## WHAT IS BEING ASKED
Show every line of the material below that contains the string "agent", matching case exactly.

— START —

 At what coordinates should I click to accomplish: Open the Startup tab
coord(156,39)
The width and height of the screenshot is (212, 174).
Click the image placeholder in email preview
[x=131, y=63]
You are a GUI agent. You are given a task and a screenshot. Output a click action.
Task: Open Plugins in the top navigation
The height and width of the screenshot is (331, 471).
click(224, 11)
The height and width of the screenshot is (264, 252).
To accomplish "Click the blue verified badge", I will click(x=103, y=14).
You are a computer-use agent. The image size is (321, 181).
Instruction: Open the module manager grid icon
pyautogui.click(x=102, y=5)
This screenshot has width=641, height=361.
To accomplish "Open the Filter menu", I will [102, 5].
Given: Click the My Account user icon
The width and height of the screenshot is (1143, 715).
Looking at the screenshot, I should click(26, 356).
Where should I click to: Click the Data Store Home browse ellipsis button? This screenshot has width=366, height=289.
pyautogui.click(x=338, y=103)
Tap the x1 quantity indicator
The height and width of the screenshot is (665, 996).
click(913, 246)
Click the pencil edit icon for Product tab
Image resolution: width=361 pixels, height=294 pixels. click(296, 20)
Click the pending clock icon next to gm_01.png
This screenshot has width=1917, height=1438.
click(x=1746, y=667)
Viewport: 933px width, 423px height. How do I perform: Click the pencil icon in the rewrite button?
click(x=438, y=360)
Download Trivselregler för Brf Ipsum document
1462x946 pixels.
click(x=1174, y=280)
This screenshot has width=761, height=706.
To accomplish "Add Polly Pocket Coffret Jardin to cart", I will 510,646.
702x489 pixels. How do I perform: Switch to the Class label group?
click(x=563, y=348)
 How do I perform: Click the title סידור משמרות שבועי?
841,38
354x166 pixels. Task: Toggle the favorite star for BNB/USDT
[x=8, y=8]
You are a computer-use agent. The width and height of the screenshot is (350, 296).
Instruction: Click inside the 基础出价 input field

— END —

## ANSWER TO THE TASK
You are a GUI agent. You are given a task and a screenshot. Output a click action.
You are a computer-use agent. The image size is (321, 181).
You are a computer-use agent. The width and height of the screenshot is (350, 296).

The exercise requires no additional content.